TASK TO COMPLETE:
Below are some records; output all of them exactly.
※
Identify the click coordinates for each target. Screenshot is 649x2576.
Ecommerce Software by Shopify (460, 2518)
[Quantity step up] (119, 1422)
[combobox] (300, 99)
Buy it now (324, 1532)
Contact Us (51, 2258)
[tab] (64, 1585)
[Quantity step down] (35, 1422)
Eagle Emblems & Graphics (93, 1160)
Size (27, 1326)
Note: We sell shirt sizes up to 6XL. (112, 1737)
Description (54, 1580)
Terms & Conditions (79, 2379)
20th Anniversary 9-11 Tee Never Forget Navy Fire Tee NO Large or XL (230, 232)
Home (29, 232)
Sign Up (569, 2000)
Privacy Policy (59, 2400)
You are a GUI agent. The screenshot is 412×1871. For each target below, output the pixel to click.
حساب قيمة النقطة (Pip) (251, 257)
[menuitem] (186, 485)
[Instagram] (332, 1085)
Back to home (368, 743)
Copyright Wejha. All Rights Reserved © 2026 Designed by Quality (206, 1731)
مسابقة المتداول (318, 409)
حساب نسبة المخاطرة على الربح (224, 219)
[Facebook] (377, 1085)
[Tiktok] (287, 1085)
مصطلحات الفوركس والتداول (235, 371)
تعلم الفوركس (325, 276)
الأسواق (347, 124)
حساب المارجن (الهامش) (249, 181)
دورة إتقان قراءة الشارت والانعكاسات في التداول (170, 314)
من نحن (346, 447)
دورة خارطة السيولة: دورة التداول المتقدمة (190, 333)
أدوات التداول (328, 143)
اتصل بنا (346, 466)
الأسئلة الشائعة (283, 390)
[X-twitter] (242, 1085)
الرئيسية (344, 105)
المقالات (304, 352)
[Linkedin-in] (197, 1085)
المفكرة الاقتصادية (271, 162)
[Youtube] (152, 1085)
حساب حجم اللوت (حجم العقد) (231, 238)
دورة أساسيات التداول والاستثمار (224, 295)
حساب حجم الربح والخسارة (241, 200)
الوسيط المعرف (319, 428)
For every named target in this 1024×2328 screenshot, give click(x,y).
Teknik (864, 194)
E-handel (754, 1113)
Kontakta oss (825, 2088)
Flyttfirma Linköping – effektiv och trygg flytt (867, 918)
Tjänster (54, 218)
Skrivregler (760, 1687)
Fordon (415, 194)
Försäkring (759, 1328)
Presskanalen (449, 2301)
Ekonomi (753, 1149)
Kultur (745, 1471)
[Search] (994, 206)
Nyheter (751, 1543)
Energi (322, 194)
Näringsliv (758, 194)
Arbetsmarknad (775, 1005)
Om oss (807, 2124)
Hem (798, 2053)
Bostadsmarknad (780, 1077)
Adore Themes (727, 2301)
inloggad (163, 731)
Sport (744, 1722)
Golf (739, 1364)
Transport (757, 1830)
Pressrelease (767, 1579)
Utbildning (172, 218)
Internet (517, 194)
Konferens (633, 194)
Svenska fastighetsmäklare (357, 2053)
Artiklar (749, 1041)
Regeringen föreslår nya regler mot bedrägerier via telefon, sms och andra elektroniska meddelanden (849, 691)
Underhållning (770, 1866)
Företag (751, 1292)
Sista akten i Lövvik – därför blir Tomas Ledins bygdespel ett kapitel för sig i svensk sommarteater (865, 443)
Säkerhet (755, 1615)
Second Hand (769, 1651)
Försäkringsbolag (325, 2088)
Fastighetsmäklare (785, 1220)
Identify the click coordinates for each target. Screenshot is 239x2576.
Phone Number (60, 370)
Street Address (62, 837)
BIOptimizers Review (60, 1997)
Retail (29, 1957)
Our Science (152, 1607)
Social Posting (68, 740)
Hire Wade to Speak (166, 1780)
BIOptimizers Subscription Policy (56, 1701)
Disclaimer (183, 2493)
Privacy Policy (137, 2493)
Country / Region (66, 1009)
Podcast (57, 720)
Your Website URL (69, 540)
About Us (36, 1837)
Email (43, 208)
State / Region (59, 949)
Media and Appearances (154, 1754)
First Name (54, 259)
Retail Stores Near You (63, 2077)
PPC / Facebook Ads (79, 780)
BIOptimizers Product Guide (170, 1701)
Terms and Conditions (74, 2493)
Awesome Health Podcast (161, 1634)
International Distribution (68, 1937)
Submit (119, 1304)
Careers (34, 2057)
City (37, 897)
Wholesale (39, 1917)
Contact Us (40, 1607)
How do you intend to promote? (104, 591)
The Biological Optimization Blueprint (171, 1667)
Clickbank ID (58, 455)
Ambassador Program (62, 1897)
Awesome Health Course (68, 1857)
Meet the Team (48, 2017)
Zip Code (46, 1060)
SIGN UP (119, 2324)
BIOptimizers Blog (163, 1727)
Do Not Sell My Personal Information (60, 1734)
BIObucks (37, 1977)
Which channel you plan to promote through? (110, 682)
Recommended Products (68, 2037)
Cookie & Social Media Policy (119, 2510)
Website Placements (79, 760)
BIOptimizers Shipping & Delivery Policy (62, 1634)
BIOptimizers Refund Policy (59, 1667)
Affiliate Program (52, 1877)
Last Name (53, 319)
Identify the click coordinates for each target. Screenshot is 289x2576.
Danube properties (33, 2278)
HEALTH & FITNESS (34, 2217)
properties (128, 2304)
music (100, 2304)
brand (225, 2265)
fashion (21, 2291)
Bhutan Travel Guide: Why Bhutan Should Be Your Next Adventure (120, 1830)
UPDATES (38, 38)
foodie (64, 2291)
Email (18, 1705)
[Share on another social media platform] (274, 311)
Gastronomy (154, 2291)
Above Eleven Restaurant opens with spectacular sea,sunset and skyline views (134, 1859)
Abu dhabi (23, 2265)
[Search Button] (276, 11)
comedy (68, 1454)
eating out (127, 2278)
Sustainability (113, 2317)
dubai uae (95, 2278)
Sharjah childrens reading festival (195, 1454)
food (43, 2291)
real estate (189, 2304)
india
※
RESULT OF THIS TASK:
Identify the click coordinates for each target. Screenshot is 649x2576.
Ecommerce Software by Shopify (460, 2518)
[Quantity step up] (119, 1422)
[combobox] (300, 99)
Buy it now (324, 1532)
Contact Us (51, 2258)
[tab] (64, 1585)
[Quantity step down] (35, 1422)
Eagle Emblems & Graphics (93, 1160)
Size (27, 1326)
Note: We sell shirt sizes up to 6XL. (112, 1737)
Description (54, 1580)
Terms & Conditions (79, 2379)
20th Anniversary 9-11 Tee Never Forget Navy Fire Tee NO Large or XL (230, 232)
Home (29, 232)
Sign Up (569, 2000)
Privacy Policy (59, 2400)
You are a GUI agent. The screenshot is 412×1871. For each target below, output the pixel to click.
حساب قيمة النقطة (Pip) (251, 257)
[menuitem] (186, 485)
[Instagram] (332, 1085)
Back to home (368, 743)
Copyright Wejha. All Rights Reserved © 2026 Designed by Quality (206, 1731)
مسابقة المتداول (318, 409)
حساب نسبة المخاطرة على الربح (224, 219)
[Facebook] (377, 1085)
[Tiktok] (287, 1085)
مصطلحات الفوركس والتداول (235, 371)
تعلم الفوركس (325, 276)
الأسواق (347, 124)
حساب المارجن (الهامش) (249, 181)
دورة إتقان قراءة الشارت والانعكاسات في التداول (170, 314)
من نحن (346, 447)
دورة خارطة السيولة: دورة التداول المتقدمة (190, 333)
أدوات التداول (328, 143)
اتصل بنا (346, 466)
الأسئلة الشائعة (283, 390)
[X-twitter] (242, 1085)
الرئيسية (344, 105)
المقالات (304, 352)
[Linkedin-in] (197, 1085)
المفكرة الاقتصادية (271, 162)
[Youtube] (152, 1085)
حساب حجم اللوت (حجم العقد) (231, 238)
دورة أساسيات التداول والاستثمار (224, 295)
حساب حجم الربح والخسارة (241, 200)
الوسيط المعرف (319, 428)
For every named target in this 1024×2328 screenshot, give click(x,y).
Teknik (864, 194)
E-handel (754, 1113)
Kontakta oss (825, 2088)
Flyttfirma Linköping – effektiv och trygg flytt (867, 918)
Tjänster (54, 218)
Skrivregler (760, 1687)
Fordon (415, 194)
Försäkring (759, 1328)
Presskanalen (449, 2301)
Ekonomi (753, 1149)
Kultur (745, 1471)
[Search] (994, 206)
Nyheter (751, 1543)
Energi (322, 194)
Näringsliv (758, 194)
Arbetsmarknad (775, 1005)
Om oss (807, 2124)
Hem (798, 2053)
Bostadsmarknad (780, 1077)
Adore Themes (727, 2301)
inloggad (163, 731)
Sport (744, 1722)
Golf (739, 1364)
Transport (757, 1830)
Pressrelease (767, 1579)
Utbildning (172, 218)
Internet (517, 194)
Konferens (633, 194)
Svenska fastighetsmäklare (357, 2053)
Artiklar (749, 1041)
Regeringen föreslår nya regler mot bedrägerier via telefon, sms och andra elektroniska meddelanden (849, 691)
Underhållning (770, 1866)
Företag (751, 1292)
Sista akten i Lövvik – därför blir Tomas Ledins bygdespel ett kapitel för sig i svensk sommarteater (865, 443)
Säkerhet (755, 1615)
Second Hand (769, 1651)
Försäkringsbolag (325, 2088)
Fastighetsmäklare (785, 1220)
Identify the click coordinates for each target. Screenshot is 239x2576.
Phone Number (60, 370)
Street Address (62, 837)
BIOptimizers Review (60, 1997)
Retail (29, 1957)
Our Science (152, 1607)
Social Posting (68, 740)
Hire Wade to Speak (166, 1780)
BIOptimizers Subscription Policy (56, 1701)
Disclaimer (183, 2493)
Privacy Policy (137, 2493)
Country / Region (66, 1009)
Podcast (57, 720)
Your Website URL (69, 540)
About Us (36, 1837)
Email (43, 208)
State / Region (59, 949)
Media and Appearances (154, 1754)
First Name (54, 259)
Retail Stores Near You (63, 2077)
PPC / Facebook Ads (79, 780)
BIOptimizers Product Guide (170, 1701)
Terms and Conditions (74, 2493)
Awesome Health Podcast (161, 1634)
International Distribution (68, 1937)
Submit (119, 1304)
Careers (34, 2057)
City (37, 897)
Wholesale (39, 1917)
Contact Us (40, 1607)
How do you intend to promote? (104, 591)
The Biological Optimization Blueprint (171, 1667)
Clickbank ID (58, 455)
Ambassador Program (62, 1897)
Awesome Health Course (68, 1857)
Meet the Team (48, 2017)
Zip Code (46, 1060)
SIGN UP (119, 2324)
BIOptimizers Blog (163, 1727)
Do Not Sell My Personal Information (60, 1734)
BIObucks (37, 1977)
Which channel you plan to promote through? (110, 682)
Recommended Products (68, 2037)
Cookie & Social Media Policy (119, 2510)
Website Placements (79, 760)
BIOptimizers Shipping & Delivery Policy (62, 1634)
BIOptimizers Refund Policy (59, 1667)
Affiliate Program (52, 1877)
Last Name (53, 319)
Identify the click coordinates for each target. Screenshot is 289x2576.
Danube properties (33, 2278)
HEALTH & FITNESS (34, 2217)
properties (128, 2304)
music (100, 2304)
brand (225, 2265)
fashion (21, 2291)
Bhutan Travel Guide: Why Bhutan Should Be Your Next Adventure (120, 1830)
UPDATES (38, 38)
foodie (64, 2291)
Email (18, 1705)
[Share on another social media platform] (274, 311)
Gastronomy (154, 2291)
Above Eleven Restaurant opens with spectacular sea,sunset and skyline views (134, 1859)
Abu dhabi (23, 2265)
[Search Button] (276, 11)
comedy (68, 1454)
eating out (127, 2278)
Sustainability (113, 2317)
dubai uae (95, 2278)
Sharjah childrens reading festival (195, 1454)
food (43, 2291)
real estate (189, 2304)
india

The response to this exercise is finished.